In today's excerpt--Chinese food and other new things in current-day Shanghai:
"Not long ago, my wife and I moved to Shanghai for an indefinite stay. ... The daily surprise is how inexpensive, rather than expensive, the basics of life can be. Starbucks coffee shops are widespread and wildly popular in big cities, even though the prices are equivalent to their U.S. levels. But for the same 24 yuan, or just over $3, that a young Shanghai office worker pays for a latte, a construction worker could feed himself for a day or two from the noodle shop likely to be found around the corner from Starbucks. Pizza Hut is also very popular, and is in the 'fine dining' category. My wife and I walked into one on a Wednesday evening and were turned away because we hadn't made reservations. Taco Bell Grande is similarly popular and prestigious; the waiters wear sombreros that would probably lead to lawsuits from the National Council of La Raza if worn in stateside Taco Bells. Kentucky Fried Chicken is less fancy but is a runaway success in China, as it is in most of Asia. ...
"The signs of China's rise are of course apparent everywhere. ... From a room in the futuristic Tomorrow Square (!) building where we have been staying, I can look across People's Square to see three huge public video screens which run commercials and music video seemingly nonstop. The largest screen, nearly two miles away, is the entire side of the thirty-seven-story Aurora building in Pudong, Shanghai's new financial district. In the daytime, the sides of the building are a shiny gold reflective color. At night, they show commercials to much of the town. 'People under thirty can't remember anything but a boom,' a European banker who has come to Shanghai to expand a credit-card business told me. 'It's been fifteen years of double-digit annual expansion.
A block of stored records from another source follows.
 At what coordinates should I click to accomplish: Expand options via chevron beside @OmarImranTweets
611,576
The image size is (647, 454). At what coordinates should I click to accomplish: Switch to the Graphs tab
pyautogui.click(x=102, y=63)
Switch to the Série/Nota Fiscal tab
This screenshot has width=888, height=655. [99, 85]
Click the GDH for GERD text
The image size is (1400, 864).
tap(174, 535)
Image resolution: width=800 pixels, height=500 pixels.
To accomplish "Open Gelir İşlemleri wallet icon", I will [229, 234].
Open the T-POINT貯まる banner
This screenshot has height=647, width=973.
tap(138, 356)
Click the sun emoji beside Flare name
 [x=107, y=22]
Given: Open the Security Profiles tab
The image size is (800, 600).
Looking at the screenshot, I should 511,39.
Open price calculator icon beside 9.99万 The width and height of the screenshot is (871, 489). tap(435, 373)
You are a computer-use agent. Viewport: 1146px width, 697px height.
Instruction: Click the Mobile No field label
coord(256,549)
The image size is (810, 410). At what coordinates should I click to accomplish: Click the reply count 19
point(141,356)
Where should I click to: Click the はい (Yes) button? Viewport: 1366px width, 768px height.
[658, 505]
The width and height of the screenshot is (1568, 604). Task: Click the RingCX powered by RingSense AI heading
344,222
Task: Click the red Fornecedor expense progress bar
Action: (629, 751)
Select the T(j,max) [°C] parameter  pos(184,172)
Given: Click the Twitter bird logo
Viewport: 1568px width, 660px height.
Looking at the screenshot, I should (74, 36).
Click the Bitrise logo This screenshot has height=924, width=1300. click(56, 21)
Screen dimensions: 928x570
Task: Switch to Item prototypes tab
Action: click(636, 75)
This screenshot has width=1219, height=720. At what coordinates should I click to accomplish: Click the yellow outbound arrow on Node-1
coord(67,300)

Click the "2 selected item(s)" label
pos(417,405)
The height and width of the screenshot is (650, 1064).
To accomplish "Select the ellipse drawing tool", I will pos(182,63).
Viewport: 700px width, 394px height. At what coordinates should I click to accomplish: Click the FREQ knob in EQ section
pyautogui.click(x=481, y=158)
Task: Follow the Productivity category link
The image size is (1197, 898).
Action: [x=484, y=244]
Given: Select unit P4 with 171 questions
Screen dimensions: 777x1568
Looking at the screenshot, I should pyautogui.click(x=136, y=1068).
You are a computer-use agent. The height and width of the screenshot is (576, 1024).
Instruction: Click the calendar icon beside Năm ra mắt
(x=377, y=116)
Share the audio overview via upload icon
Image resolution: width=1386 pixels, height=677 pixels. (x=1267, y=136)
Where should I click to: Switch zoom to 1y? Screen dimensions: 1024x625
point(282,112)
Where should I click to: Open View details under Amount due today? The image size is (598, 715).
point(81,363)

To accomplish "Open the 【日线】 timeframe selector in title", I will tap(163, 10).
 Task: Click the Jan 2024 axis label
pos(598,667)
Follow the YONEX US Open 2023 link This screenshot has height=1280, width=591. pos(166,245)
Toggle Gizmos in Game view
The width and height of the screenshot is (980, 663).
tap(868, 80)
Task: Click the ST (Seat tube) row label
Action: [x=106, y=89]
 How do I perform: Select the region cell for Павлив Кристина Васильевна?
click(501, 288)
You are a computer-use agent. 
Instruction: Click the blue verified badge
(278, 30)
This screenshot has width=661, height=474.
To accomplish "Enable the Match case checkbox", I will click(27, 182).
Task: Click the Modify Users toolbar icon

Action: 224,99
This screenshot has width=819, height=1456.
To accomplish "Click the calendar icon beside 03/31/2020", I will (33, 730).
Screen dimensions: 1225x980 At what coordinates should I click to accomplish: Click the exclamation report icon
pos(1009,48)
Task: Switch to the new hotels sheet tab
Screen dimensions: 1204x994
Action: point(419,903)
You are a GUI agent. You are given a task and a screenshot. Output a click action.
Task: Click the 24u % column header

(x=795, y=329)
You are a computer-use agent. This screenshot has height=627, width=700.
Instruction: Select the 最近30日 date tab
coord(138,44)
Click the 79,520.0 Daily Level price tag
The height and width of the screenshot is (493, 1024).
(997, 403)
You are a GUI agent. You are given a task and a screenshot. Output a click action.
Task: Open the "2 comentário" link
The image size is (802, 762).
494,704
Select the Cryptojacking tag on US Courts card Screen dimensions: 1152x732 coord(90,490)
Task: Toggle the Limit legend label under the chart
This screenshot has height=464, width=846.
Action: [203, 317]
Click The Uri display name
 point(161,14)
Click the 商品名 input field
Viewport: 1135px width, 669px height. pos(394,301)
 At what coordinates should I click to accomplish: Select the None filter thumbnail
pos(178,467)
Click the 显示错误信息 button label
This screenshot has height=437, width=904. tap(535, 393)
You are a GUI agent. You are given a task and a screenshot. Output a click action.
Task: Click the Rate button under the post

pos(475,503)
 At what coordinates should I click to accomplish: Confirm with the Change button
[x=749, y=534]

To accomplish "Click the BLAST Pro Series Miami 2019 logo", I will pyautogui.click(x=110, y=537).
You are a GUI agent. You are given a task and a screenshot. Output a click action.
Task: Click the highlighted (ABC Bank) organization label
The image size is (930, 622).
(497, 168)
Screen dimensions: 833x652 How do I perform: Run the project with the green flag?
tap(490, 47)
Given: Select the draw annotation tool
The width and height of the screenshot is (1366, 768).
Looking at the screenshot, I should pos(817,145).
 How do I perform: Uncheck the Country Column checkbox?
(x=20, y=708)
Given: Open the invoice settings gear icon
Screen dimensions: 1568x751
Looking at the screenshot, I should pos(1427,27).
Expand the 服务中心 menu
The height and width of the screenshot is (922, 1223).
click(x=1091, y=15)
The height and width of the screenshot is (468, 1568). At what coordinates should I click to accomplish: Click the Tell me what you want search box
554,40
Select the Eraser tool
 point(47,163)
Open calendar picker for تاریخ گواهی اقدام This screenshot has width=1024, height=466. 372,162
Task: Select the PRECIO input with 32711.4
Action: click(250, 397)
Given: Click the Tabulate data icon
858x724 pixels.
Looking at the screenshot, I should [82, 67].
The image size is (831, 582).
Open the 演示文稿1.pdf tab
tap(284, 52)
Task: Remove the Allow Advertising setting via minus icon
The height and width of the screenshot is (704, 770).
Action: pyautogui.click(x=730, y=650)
No one anywhere has seen anything like that before.' ...
"Every run-down neighborhood has a bakery selling very good croissants and baguettes--though it is very hard to find cheese in China, which after all has no dairy-food tradition, and where a standard knock against Westerners is that they 'smell like butter.' "
James Fallows, "Postcards From Tomorrow Square," The Atlantic, December 2006, pp. 101- 109.